-------- Dataset entries

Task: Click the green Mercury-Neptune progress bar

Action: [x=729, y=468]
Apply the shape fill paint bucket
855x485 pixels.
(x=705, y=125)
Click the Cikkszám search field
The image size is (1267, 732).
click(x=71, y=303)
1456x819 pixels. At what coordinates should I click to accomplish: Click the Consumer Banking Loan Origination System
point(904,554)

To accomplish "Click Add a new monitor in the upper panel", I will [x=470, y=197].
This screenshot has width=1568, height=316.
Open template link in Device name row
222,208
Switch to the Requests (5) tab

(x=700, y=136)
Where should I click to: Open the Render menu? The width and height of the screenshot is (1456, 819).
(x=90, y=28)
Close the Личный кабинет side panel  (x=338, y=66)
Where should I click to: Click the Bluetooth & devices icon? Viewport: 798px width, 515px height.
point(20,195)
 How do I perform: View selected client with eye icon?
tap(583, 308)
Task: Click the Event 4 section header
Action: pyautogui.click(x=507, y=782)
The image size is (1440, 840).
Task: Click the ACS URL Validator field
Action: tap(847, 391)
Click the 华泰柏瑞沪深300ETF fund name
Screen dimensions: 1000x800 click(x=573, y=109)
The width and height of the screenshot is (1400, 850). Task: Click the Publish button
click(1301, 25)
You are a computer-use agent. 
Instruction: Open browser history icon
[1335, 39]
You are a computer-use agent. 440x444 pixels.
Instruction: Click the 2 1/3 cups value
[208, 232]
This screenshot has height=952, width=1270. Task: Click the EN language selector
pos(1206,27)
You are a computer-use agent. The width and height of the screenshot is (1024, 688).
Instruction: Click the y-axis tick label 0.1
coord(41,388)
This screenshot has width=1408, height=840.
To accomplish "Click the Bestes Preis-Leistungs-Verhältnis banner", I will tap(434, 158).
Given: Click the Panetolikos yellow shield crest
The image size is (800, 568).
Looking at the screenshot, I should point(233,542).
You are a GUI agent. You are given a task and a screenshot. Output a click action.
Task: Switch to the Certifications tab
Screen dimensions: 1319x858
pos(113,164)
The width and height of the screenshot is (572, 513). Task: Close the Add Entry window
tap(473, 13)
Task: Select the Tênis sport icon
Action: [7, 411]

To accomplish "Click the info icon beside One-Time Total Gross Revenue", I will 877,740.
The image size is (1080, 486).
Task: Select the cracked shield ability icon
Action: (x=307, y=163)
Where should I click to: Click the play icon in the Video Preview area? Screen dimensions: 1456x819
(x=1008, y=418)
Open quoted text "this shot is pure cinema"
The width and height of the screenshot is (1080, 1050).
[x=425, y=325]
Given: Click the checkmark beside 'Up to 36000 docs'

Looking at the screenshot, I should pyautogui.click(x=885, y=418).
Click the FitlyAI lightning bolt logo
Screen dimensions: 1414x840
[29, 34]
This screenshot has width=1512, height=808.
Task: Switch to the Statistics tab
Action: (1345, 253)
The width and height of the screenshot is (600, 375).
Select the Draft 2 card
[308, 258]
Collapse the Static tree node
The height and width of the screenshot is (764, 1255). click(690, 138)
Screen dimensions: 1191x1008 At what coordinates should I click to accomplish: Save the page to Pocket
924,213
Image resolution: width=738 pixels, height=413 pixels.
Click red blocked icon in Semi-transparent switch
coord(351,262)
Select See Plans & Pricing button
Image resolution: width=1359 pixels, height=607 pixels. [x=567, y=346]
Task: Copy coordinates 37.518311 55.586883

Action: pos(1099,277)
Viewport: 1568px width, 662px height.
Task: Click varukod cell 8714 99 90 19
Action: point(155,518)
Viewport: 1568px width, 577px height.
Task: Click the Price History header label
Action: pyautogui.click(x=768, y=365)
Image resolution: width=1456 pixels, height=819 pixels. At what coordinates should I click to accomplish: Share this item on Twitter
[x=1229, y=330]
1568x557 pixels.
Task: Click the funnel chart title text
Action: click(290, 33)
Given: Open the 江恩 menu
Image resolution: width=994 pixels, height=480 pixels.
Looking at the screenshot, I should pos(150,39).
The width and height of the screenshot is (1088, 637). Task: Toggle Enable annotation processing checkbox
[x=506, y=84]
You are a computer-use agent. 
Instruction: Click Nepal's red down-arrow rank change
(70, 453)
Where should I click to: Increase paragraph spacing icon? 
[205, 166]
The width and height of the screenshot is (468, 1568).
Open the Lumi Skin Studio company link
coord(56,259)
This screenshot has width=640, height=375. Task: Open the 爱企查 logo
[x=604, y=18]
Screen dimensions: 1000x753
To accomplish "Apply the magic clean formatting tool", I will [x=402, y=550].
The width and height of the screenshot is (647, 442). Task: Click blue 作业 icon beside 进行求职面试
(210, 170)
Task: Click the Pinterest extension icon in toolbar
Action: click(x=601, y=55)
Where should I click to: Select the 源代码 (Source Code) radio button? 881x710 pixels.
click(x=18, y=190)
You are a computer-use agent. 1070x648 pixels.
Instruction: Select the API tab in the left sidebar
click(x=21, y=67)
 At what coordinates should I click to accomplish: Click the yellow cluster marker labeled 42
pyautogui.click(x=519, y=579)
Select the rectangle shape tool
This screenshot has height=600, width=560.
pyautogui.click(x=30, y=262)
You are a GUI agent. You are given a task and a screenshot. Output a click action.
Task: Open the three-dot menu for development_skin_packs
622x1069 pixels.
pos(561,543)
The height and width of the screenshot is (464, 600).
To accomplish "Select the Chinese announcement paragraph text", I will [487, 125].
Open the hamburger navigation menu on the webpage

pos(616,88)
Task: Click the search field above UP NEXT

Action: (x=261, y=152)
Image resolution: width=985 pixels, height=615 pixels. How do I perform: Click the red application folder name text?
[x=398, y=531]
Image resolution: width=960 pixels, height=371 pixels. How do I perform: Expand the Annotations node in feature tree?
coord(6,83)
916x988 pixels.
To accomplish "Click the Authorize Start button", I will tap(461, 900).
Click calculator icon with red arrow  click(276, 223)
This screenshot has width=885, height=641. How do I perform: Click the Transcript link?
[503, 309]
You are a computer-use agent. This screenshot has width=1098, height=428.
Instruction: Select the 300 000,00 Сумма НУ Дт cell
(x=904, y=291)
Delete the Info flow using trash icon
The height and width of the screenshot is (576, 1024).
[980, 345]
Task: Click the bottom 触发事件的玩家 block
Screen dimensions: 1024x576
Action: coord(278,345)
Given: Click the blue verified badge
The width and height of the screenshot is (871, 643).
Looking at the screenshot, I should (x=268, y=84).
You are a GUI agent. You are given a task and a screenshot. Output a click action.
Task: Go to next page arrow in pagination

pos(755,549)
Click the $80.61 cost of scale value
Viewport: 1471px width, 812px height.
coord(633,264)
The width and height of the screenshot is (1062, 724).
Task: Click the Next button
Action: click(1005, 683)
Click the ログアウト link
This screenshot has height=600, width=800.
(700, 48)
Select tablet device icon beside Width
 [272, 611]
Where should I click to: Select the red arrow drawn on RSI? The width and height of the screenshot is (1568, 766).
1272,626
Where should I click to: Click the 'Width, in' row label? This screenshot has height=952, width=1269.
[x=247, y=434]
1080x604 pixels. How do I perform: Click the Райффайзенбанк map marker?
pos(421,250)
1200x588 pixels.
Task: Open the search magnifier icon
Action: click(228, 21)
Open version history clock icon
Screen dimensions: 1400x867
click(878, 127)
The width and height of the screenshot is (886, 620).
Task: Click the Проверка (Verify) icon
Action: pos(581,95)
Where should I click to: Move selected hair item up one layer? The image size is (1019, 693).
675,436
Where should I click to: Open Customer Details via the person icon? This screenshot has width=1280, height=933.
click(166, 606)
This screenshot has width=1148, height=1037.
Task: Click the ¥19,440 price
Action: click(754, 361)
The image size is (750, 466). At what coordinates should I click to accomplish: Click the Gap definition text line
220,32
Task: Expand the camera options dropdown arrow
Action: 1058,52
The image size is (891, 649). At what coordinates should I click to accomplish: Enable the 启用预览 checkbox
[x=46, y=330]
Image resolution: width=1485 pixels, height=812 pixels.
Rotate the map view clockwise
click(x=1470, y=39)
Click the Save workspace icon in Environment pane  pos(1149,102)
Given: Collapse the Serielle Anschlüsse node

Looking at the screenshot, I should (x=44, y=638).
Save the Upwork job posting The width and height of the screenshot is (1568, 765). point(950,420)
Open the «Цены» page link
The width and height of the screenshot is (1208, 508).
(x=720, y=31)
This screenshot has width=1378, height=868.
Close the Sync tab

----------------

▶ **Set task**
Could you render the records from the line with "Given: Click the checkmark" to the line with "Action: pyautogui.click(x=768, y=365)" as a Markdown table with the columns Row and Line, numbering each line and skipping blank ones?

▶ **Written solution**
| Row | Line |
|---|---|
| 1 | Given: Click the checkmark beside 'Up to 36000 docs' |
| 2 | Looking at the screenshot, I should pyautogui.click(x=885, y=418). |
| 3 | Click the FitlyAI lightning bolt logo |
| 4 | Screen dimensions: 1414x840 |
| 5 | [29, 34] |
| 6 | This screenshot has width=1512, height=808. |
| 7 | Task: Switch to the Statistics tab |
| 8 | Action: (1345, 253) |
| 9 | The width and height of the screenshot is (600, 375). |
| 10 | Select the Draft 2 card |
| 11 | [308, 258] |
| 12 | Collapse the Static tree node |
| 13 | The height and width of the screenshot is (764, 1255). click(690, 138) |
| 14 | Screen dimensions: 1191x1008 At what coordinates should I click to accomplish: Save the page to Pocket |
| 15 | 924,213 |
| 16 | Image resolution: width=738 pixels, height=413 pixels. |
| 17 | Click red blocked icon in Semi-transparent switch |
| 18 | coord(351,262) |
| 19 | Select See Plans & Pricing button |
| 20 | Image resolution: width=1359 pixels, height=607 pixels. [x=567, y=346] |
| 21 | Task: Copy coordinates 37.518311 55.586883 |
| 22 | Action: pos(1099,277) |
| 23 | Viewport: 1568px width, 662px height. |
| 24 | Task: Click varukod cell 8714 99 90 19 |
| 25 | Action: point(155,518) |
| 26 | Viewport: 1568px width, 577px height. |
| 27 | Task: Click the Price History header label |
| 28 | Action: pyautogui.click(x=768, y=365) |